Editor February 24, 2025 2 minutes read
2025-02-24T185837Z_3_LYNXNPEL1N0L9_RTROPTP_4_USA-STOCKS-WEEKAHEAD

By Foo Yun Chee

BRUSSELS (Reuters) – U.S. chipmaker Nvidia has sued EU antitrust regulators for accepting an Italian request last year to scrutinise its acquisition of AI startup Run:ai, saying they had flouted an earlier court ruling restricting their merger powers on minor deals.

While the case does not have any impact on the Run:ai deal which was eventually approved by the EU competition watchdog in December last year, a ruling favouring Nvidia may further curb the regulator’s merger power.

Businesses have been concerned in recent years with the European Commission flexing a rarely-used power called Article 22 to assess small deals even though these are below the EU’s merger revenue threshold.

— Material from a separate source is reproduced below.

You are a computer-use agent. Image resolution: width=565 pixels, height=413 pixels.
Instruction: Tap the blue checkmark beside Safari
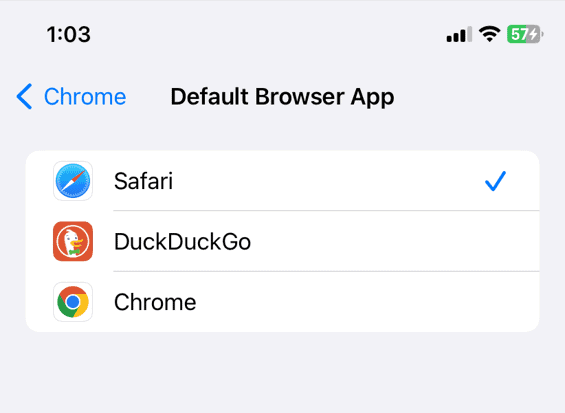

The EU executive says it is concerned about killer acquisitions in which big companies buy startups to shut them down, but companies criticise such moves as regulatory over-reach.

Europe’s highest court, however, in a landmark ruling in September last year said the Commission cannot encourage or accept referrals of deals without a European dimension from national enforcers when the latter do not have the powers to examine such deals under their own national laws.

Nvidia cited the ruling in its lawsuit filed with the Luxembourg-based General Court, Europe’s second-highest, according to a filing on the court website.

“The decision unlawfully accepted a referral request from the Italian Autorità Garante della Concorrenza (AGCM), regarding a transaction that fell below the EU Merger Regulation and member state merger control thresholds, based on the AGCM’s exercise of loosely defined, ex post, discretionary call-in powers,” Nvidia said.

It said regulators’ decision to take up the Italian request breaches principles of institutional balance, legal certainty, proportionality and equal treatment.

The case is T-15/25 Nvidia v Commission.